# Linear Algebra: Finding A k-value

## Homework Statement

Find the value of k such that no solutions are shared between the planes

x + 2y + kz = 6

and

3x + 6y + 8z = 4

## The Attempt at a Solution

I figured that if I calculated $\vec{n_1} \times \vec{n_2} = \vec{0}$, and then take the magnitude of this vector equation, I could procure the correct k-value.

Here are some parts of my work:

$\vec{n_1} \times \vec{n_2} = (16-6k)\hat{i} + (3k-8)\hat{k}$

$0=320 -240k + 39k^2$

$k = \frac{120 \pm 8 \sqrt{30}}{39}$

When I graphed the two planes, it was quite conspicuous that the two planes were not parallel.

What is wrong with my work and reasoning?

Mark44
Mentor

## Homework Statement

Find the value of k such that no solutions are shared between the planes

x + 2y + kz = 6

and

3x + 6y + 8z = 4

## The Attempt at a Solution

I figured that if I calculated $\vec{n_1} \times \vec{n_2} = \vec{0}$, and then take the magnitude of this vector equation, I could procure the correct k-value.

Here are some parts of my work:

$\vec{n_1} \times \vec{n_2} = (16-6k)\hat{i} + (3k-8)\hat{k}$

$0=320 -240k + 39k^2$

$k = \frac{120 \pm 8 \sqrt{30}}{39}$

When I graphed the two planes, it was quite conspicuous that the two planes were not parallel.

What is wrong with my work and reasoning?

You're making this much harder than it needs to be. The only way the planes won't share any points is if they are parallel and distinct (not coplanar). This problem can be solved by inspection; you don't need cross products or much else for this problem.

• 1 person
LCKurtz
Homework Helper
Gold Member
You want ##\vec n_1 \times \vec n_2## to be the zero vector, so just set its components equal to 0.

Wouldn't it be easier to note that the planes are parallel if the normal vectors are proportional?

Last edited:
• 1 person
LCKurtz
Homework Helper
Gold Member

## Homework Statement

Find the value of k such that no solutions are shared between the planes

x + 2y + kz = 6

and

3x + 6y + 8z = 4

## The Attempt at a Solution

I figured that if I calculated $\vec{n_1} \times \vec{n_2} = \vec{0}$, and then take the magnitude of this vector equation, I could procure the correct k-value.
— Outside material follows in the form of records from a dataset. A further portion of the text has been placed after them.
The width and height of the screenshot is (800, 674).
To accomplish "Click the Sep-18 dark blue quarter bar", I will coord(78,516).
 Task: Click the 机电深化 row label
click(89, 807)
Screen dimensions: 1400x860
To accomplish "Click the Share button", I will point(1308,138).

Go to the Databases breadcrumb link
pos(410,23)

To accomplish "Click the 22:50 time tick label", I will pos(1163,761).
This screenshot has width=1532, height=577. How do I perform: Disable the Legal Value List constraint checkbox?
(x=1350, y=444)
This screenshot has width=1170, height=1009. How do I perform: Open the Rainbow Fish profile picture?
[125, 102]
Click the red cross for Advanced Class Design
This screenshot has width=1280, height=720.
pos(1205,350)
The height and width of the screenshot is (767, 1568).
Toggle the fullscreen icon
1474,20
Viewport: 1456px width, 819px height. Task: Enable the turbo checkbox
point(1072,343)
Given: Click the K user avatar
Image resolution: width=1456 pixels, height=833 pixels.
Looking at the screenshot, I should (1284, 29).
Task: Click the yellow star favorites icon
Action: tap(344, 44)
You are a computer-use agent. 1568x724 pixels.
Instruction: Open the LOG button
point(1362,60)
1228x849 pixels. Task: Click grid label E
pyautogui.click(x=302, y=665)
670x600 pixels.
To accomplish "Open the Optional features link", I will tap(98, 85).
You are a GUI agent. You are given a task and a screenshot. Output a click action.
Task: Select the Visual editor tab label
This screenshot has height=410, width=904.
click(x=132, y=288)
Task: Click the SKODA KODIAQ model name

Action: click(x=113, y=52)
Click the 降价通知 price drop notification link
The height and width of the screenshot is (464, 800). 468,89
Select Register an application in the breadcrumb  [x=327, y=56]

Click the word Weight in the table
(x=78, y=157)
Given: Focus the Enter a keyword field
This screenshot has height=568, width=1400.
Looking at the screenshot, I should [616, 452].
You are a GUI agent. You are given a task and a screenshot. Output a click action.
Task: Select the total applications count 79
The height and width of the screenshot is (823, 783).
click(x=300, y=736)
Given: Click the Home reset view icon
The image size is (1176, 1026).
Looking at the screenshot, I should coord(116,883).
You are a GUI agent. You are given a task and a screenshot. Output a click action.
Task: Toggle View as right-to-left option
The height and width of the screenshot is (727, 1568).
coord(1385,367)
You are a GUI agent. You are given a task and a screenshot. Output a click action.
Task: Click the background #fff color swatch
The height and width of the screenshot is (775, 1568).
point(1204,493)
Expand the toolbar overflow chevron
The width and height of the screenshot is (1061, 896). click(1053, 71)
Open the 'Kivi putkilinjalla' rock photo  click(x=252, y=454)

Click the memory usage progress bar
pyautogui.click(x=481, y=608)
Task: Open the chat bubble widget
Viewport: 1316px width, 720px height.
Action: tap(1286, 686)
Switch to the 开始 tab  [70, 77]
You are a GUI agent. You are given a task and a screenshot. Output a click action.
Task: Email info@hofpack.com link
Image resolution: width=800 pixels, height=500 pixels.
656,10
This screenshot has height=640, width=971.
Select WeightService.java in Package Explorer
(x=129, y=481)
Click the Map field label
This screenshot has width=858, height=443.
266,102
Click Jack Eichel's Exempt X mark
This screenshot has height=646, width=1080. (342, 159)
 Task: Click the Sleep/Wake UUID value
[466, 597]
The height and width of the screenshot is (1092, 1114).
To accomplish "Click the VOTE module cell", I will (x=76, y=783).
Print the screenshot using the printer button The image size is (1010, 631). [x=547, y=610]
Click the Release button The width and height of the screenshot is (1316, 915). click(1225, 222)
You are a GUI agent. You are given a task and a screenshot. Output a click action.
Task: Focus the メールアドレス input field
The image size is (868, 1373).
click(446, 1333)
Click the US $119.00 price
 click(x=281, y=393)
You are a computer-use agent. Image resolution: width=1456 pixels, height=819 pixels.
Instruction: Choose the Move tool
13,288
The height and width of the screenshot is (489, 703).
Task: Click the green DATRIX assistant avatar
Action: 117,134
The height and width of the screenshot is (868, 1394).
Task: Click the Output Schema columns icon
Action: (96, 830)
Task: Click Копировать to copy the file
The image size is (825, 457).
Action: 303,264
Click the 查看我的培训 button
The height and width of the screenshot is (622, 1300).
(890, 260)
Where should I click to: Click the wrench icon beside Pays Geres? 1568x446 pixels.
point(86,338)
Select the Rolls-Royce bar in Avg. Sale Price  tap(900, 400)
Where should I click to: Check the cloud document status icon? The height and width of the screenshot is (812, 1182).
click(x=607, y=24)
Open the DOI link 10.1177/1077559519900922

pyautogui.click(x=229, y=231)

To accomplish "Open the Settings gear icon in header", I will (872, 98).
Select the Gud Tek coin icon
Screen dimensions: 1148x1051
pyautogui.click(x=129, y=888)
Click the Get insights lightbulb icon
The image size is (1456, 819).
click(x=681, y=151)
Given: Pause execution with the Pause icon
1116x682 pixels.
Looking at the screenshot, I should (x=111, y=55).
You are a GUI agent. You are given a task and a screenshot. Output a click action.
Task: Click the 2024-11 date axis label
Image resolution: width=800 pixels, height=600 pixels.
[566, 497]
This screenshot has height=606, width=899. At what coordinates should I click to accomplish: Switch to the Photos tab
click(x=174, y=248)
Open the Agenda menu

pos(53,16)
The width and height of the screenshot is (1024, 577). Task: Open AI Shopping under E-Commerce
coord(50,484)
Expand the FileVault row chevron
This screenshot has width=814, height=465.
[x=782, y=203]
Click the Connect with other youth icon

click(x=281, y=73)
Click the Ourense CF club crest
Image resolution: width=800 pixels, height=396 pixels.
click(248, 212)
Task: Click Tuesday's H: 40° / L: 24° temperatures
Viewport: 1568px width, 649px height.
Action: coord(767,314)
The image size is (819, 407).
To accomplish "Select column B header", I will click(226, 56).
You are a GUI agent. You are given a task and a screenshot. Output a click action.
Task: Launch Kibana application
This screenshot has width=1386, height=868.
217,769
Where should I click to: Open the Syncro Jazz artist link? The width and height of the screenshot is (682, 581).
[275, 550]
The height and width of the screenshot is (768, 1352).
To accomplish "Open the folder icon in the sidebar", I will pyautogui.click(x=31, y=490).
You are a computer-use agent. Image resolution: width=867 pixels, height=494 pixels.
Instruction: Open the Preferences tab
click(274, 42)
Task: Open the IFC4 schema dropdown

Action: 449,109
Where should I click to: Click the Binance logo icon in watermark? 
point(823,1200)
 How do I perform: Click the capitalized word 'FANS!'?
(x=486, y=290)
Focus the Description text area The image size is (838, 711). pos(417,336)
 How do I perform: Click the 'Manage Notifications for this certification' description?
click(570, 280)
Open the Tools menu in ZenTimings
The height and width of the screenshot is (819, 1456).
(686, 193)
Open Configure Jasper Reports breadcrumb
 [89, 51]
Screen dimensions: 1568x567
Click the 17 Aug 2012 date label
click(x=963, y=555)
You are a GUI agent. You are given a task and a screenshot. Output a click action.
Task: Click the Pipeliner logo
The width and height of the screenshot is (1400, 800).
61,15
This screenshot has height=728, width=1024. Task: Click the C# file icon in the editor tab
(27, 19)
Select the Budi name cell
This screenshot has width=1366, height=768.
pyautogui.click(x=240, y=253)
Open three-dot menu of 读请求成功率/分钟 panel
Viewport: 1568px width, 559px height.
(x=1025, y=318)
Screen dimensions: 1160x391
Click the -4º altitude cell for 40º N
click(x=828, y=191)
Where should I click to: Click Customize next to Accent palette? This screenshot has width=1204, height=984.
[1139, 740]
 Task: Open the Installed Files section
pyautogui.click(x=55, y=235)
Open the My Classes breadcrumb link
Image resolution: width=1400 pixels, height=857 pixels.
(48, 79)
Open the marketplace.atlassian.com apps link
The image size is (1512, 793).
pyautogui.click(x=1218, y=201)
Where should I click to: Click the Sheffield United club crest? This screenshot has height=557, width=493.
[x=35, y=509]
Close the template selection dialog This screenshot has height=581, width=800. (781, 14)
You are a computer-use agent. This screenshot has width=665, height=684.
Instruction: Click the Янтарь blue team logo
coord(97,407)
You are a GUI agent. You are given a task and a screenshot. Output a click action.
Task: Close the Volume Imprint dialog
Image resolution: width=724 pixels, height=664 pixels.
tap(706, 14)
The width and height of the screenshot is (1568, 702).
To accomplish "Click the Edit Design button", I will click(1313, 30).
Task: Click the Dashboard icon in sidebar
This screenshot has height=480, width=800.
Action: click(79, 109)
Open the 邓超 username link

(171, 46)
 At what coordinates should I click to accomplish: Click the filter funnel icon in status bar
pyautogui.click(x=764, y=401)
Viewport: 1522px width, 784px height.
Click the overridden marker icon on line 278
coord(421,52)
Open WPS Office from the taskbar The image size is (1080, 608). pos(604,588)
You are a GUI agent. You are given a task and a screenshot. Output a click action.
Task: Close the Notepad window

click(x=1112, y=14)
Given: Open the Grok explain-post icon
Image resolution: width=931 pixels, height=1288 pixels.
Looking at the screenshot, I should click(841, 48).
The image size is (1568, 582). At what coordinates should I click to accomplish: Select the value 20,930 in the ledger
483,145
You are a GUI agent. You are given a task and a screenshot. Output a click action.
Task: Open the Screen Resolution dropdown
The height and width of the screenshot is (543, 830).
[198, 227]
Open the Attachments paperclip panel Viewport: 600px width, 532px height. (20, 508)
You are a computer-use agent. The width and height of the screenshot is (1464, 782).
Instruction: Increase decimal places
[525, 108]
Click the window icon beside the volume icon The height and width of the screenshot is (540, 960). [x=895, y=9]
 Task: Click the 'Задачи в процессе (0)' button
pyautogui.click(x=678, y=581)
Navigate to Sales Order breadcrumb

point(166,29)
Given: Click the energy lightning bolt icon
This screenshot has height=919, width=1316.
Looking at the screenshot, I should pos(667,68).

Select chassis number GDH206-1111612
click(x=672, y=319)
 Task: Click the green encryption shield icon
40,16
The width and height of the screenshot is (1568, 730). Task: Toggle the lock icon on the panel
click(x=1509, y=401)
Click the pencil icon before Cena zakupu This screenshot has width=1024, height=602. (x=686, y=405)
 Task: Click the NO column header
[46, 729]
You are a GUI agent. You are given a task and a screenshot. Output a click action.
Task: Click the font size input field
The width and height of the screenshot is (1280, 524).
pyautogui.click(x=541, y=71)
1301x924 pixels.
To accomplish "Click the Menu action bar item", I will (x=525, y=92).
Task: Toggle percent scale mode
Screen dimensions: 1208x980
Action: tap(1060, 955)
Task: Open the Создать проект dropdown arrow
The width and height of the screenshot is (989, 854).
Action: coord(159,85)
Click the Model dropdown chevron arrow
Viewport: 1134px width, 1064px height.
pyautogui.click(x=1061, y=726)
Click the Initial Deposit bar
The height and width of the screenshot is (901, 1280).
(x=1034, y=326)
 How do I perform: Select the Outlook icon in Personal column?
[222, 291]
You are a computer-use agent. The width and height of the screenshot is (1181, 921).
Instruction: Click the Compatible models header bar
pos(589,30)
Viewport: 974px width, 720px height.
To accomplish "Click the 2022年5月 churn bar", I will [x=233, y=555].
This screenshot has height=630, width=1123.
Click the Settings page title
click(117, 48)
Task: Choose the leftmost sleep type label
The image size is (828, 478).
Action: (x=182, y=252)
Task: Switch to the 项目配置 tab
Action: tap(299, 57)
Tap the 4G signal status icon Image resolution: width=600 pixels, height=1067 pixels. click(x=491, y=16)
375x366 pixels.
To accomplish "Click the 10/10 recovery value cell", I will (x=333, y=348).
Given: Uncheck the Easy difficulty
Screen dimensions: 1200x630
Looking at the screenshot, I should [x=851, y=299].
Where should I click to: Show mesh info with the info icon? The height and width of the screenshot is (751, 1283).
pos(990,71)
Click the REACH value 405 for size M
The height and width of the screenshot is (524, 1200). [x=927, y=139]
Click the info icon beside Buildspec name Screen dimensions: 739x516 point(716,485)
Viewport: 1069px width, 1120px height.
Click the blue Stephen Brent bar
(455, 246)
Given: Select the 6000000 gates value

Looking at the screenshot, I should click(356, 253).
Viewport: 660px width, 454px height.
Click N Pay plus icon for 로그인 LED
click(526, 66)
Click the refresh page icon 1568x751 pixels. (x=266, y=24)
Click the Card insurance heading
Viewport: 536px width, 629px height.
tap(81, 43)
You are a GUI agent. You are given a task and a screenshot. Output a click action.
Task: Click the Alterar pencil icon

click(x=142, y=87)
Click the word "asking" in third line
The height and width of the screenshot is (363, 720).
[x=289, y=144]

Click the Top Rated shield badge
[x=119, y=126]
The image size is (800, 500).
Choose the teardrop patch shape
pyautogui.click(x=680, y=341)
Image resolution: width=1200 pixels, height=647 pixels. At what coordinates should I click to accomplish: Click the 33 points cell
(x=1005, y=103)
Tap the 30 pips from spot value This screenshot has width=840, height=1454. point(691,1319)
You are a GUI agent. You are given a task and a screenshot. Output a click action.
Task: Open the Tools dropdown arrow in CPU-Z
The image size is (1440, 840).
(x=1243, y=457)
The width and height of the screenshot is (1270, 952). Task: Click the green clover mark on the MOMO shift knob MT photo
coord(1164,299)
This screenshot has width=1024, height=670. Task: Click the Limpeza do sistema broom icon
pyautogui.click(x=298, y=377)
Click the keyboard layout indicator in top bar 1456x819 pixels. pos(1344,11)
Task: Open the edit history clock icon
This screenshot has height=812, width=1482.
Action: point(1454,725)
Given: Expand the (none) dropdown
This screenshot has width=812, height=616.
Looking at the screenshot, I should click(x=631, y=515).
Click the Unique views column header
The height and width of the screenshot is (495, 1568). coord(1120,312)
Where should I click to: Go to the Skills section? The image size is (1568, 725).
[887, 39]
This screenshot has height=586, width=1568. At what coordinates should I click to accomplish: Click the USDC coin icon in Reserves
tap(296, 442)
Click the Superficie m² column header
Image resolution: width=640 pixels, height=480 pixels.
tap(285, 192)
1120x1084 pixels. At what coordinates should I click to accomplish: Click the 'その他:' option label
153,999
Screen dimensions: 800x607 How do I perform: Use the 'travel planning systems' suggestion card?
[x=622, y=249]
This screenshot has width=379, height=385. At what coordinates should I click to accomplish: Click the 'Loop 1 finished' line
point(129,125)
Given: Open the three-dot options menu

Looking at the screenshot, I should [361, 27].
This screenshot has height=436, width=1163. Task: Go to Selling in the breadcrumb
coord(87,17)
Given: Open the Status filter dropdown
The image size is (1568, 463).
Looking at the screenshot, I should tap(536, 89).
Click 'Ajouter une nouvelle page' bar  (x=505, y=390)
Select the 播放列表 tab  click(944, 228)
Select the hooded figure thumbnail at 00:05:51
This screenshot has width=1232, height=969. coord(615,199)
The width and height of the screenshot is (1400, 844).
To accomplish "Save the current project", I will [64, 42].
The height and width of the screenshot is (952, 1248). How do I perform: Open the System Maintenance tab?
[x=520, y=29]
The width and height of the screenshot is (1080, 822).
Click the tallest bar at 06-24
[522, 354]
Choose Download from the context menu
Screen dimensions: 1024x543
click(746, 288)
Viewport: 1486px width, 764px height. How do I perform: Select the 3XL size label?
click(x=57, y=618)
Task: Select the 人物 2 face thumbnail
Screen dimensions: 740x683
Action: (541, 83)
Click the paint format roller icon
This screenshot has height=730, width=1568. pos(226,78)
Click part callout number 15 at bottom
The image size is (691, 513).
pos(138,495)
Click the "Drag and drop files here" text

Here are some parts of my work:

$\vec{n_1} \times \vec{n_2} = (16-6k)\hat{i} + (3k-8)\hat{k}$

$0=320 -240k + \color{red}{39}{k^2}$

Also, that would have worked except you have 39 where you should have 45.

• 1 person
Thank you both for your help.

mfb
Mentor
Here are some parts of my work:

$\vec{n_1} \times \vec{n_2} = (16-6k)\hat{i} + (3k-8)\hat{k}$

$0=320 -240k + 39k^2$
k (scalar parameter) and ##\hat{k}## (direction in space) are completely unrelated, they just share the same letter here. Both brackets have to be zero.

I agree with Mark44, this can be solved just by looking at it.